**** Selection

Updated on May 6, 2015

These guys were brought in to help the team win, but couldn't accomplish anything on the field. Today I rank the top five worst draft picks by the Philadelphia Eagles.

5. Freddie Mitchell

He's remembered for one exciting play, but his career as a whole was a waste.

As a redshirt junior at UCLA, Freddie Mitchell was a consensus All-American and first team All-PAC 10. He also was the MVP of the 2000 Sun Bowl when he set the Sun Bowl record with a 180 receiving yards.

Mitchell was selected 25th overall in 2001. Aside from catching the 4th and 26 pass in the 2003 divisional playoff game, Mitchell's career was a disappointment. He never a accounted for more than 500 yards receiving in any of his four years in Philly and only had five touchdowns during that time. He also made the mistake of calling the Patriots secondary a group of nobodies prior to Super Bowl XXXIX.


4. Jon Harris

His size didn't equal production.

At Virginia, Jon Harris was a larger than life defensive end for the Cavaliers.

Harris was selected 25th overall in 1997. The fact is Philadelphia took a big gamble on a player that should have been a mid round pick. Harris' inexperience was evident and only started eight games in two years. After only recording two sacks as an Eagle, he was traded to Green Bay but never played a snap. The Eagles could have gone with Trevor Pryce who played 15 seasons and was a four time pro bowler and two time Super Bowl champion.

3. Kevin Allen

His off the field issues cost him a promising career.

At Indiana, Kevin Allen was built like the ideal left tackle.

********
**** Dataset section

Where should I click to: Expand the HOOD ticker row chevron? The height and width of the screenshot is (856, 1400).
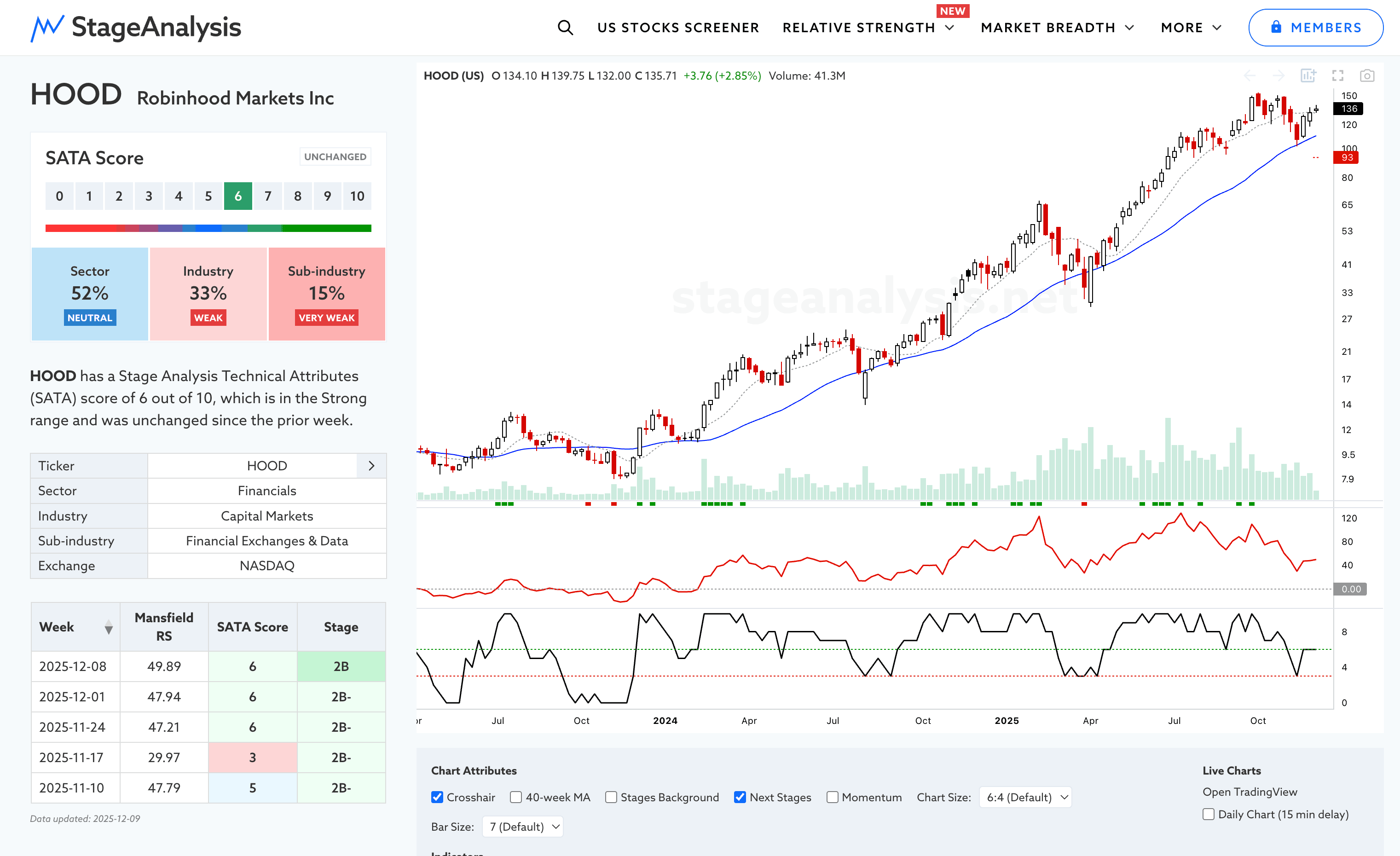tap(371, 466)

********

__What you have to do__
Using the article on the Philadelphia Eagles' worst draft picks, answer yes or no for each statement and quote the exact words of the article that decide it. (a) Freddie Mitchell and Jon Harris were each selected 25th overall. (b) Jon Harris recorded sacks for Green Bay after his trade. (c) Jon Harris started more than ten games in his first two years.

__Solution__
(a) Yes: "Mitchell was selected 25th overall in 2001" and "Harris was selected 25th overall in 1997."
(b) No: "he was traded to Green Bay but never played a snap."
(c) No: "only started eight games in two years."